On Monday night, Karen Mitchell, the Palm’s executive chef for the last two years, thought the plan was in place for Tuesday’s lunch shift: cabs. The kitchen staff would get cabs, the restaurant would pay for it, and that’d be that.
While Mitchell drives to work every day, she said her staff relies on the T. “No one drives,’’ she said.
The trouble with the cab plan was that everybody else was apparently doing the same thing, and taxis were proving hard to come by. “They were being told there would be delays,’’ Mitchell said.
Mitchell was up earlier than usual Tuesday morning and decided to take things into her own hands. She hopped in her Honda CRV by 5:30 a.m., took the baby seat out, and left her Lynnfield home. She picked up her first two employees in Malden and Everett, which were on the way in to town. She dropped them off at work, made another run to East Boston, and then shot down to Dorchester to grab more staff. With so few cars on the road, congestion wasn’t much of an issue, Mitchell said, though side streets were trickier to navigate with snow removal still ongoing in the Boston area.
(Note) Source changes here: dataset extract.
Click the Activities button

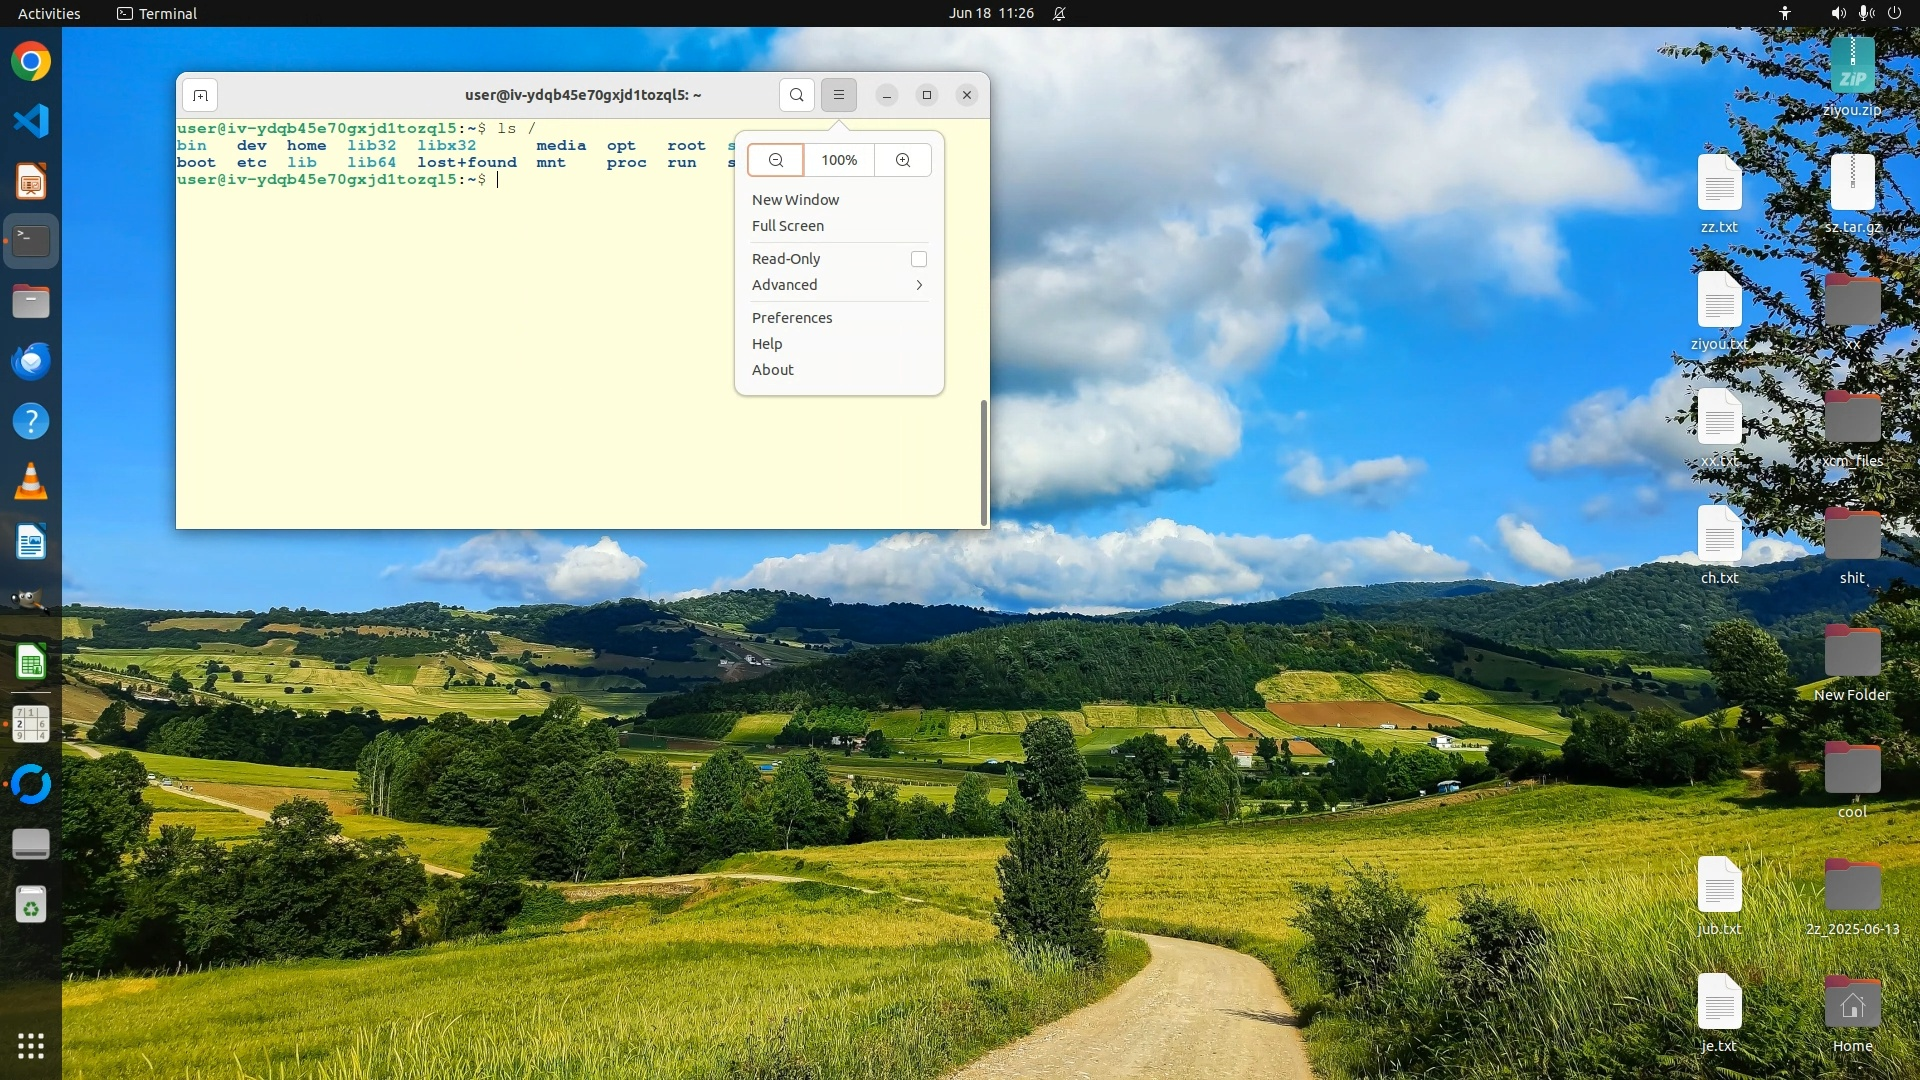click(x=49, y=13)

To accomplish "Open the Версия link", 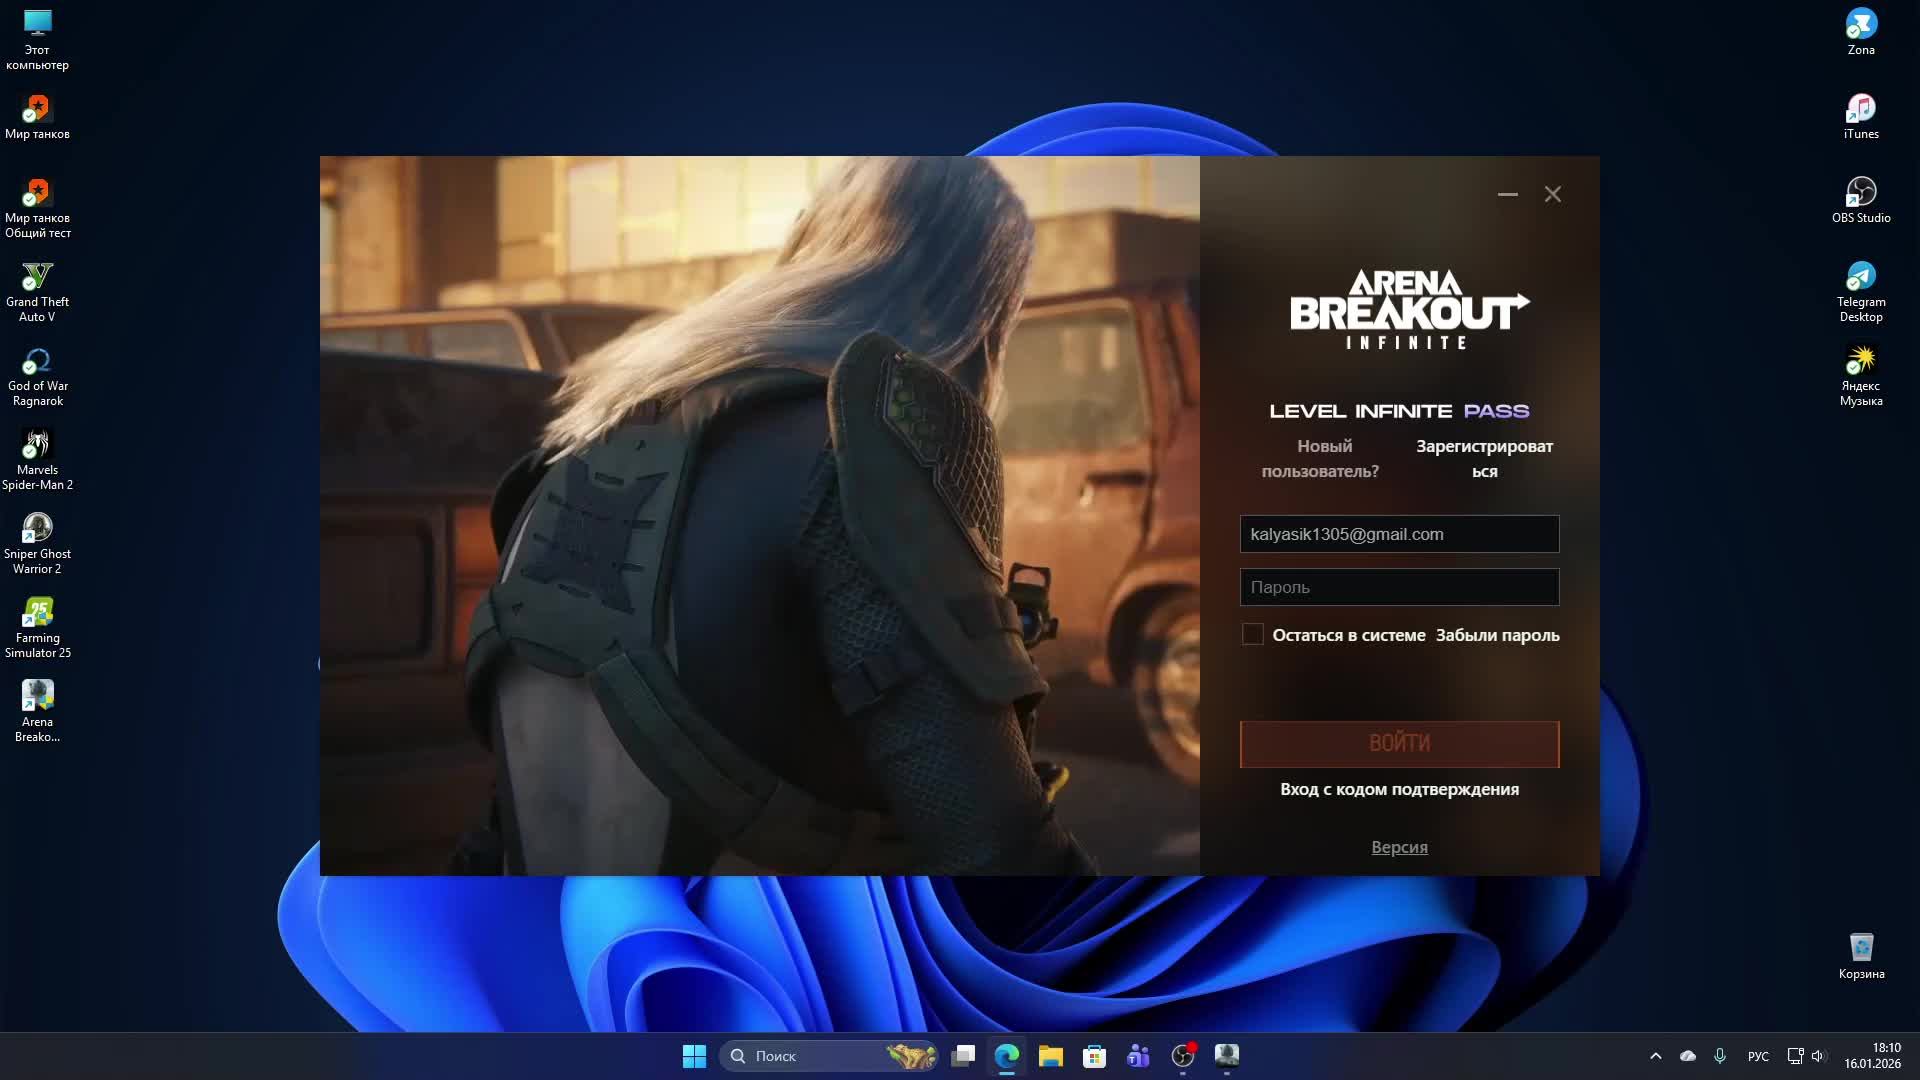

Of the nine kitchen workers at the Palm who came in Tuesday, seven got a ride to work from their boss over three rounds of pickups. The other two didn’t answer their phones when Mitchell called to offer a ride, but they wound up getting rides in.
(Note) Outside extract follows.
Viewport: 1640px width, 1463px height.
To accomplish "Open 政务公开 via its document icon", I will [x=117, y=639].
Was it worth it? After all, Mayor Marty Walsh had asked that cars stay off the road and for businesses to allow employees to work from home on Tuesday. (That, of course, is impossible in the restaurant industry; the alternative would be to close.) “It was okay,’’ Mitchell said. “It wasn’t our best lunch.’’
Mitchell said the restaurant has only closed once this winter, during Winter Storm Juno. While business downtown has slowed, accounting for a decrease in Palm clientele, Mitchell said“we want to stay open as much as possible’’ for residents of the neighborhood and business travelers who are stuck in town due to flight cancelations.